- Promotional image for Psyclone

Six Flags Magic Mountain
- Location: Six Flags Magic Mountain
- Coordinates: 34°25′16″N 118°36′01″W﻿ / ﻿34.420985°N 118.600252°W
- Status: Removed
- Opening date: March 23, 1991
- Closing date: 2006
- Cost: $5 million
- Replaced: Shockwave
- Replaced by: Apocalypse: The Ride

General statistics
- Type: Wood
- Manufacturer: Dinn Corporation
- Designer: Curtis D. Summers
- Track layout: Twister
- Lift/launch system: Chain lift hill
- Height: 95 ft (29 m)
- Drop: 77 ft (23 m)
- Length: 2,970 ft (910 m)
- Speed: 50 mph (80 km/h)
- Inversions: 0
- Duration: 1:50
- Max vertical angle: 53°
- Capacity: 1200 riders per hour
- G-force: 3
- Height restriction: 48 in (122 cm)
- Trains: 2 trains with 6 cars.

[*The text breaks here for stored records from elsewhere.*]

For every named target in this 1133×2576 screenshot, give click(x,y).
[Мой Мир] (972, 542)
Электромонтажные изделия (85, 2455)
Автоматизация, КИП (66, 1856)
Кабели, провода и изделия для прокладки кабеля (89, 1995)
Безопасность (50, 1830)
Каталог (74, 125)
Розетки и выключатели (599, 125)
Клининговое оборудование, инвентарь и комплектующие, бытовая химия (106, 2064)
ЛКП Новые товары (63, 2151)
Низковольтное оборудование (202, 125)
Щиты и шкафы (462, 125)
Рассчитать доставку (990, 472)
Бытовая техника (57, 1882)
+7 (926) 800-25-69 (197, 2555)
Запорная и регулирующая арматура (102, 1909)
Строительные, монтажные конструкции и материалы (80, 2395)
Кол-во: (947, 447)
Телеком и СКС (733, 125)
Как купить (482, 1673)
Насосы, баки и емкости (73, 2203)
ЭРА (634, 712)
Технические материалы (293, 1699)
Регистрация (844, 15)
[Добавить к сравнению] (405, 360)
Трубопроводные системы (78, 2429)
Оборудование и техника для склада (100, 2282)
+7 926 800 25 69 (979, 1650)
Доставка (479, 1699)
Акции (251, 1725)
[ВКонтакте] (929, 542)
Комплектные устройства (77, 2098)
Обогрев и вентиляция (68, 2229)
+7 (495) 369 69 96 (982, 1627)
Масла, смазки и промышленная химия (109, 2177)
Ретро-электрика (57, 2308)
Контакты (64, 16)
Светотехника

Riders are arranged 2 across in 2 rows for a total of 24 riders per train.
- Psyclone at RCDB

= Psyclone (roller coaster) =

Defunct ride at Six Flags Magic Mountain

Psyclone was a wooden roller coaster located at Six Flags Magic Mountain in Santa Clarita, California. Designed by Curtis D. Summers and constructed by the Dinn Corporation, the roller coaster opened to the public on March 23, 1991. Psyclone's design was modeled after the well-known Coney Island Cyclone roller coaster, a historical landmark located at Coney Island in New York City. It featured eleven hills, five high-speed banked turns, and a 183 ft dark tunnel. Bolliger & Mabillard, a company that builds steel roller coasters, manufactured the trains for Psyclone.

==History==
Following the debut of Georgia Cyclone at Six Flags Over Georgia in 1990, Six Flags again hired Curtis D. Summers and Charles Dinn of Dinn Corporation to design and construct a similar wooden roller coaster at Six Flags Magic Mountain. Georgia Cyclone had caused multiple injuries in the short time since its opening and had to undergo several modifications to tone down the ride's profile. For Magic Mountain, Six Flags requested a gentler version.

On December 27, 1990, Six Flags Magic Mountain announced that Psyclone would be added to the park. It would be located towards the back of the park in the former site of Shockwave.

Summers incorporated eleven hills and five banked turns into the design of Psyclone. It was constructed of unpainted, Southern Yellow pine and opened to the public on March 23, 1991.

===Decline===
The ride sustained structural damage after the Northridge earthquake in 1994 and though repaired to operate safely again, the ride dynamics suffered greatly in regard to vehicle tracking. Major modifications happened, including adding trim brakes that slowed the trains down to the point of making the trains crawl through each turn. A 2006 poll of roller coaster enthusiasts ranked Psyclone 178th out of 179 wooden roller coasters worldwide.

On January 23, 2007, the park announced that Psyclone along with Flashback would be removed from the park for future expansion. The following month after the announcement, Psyclone was demolished and piles of wood remained at the site for several days until construction walls were erected at the site. According to RCDB, Psyclone last operated in 2006. Apocalypse: The Ride opened in its place in 2009.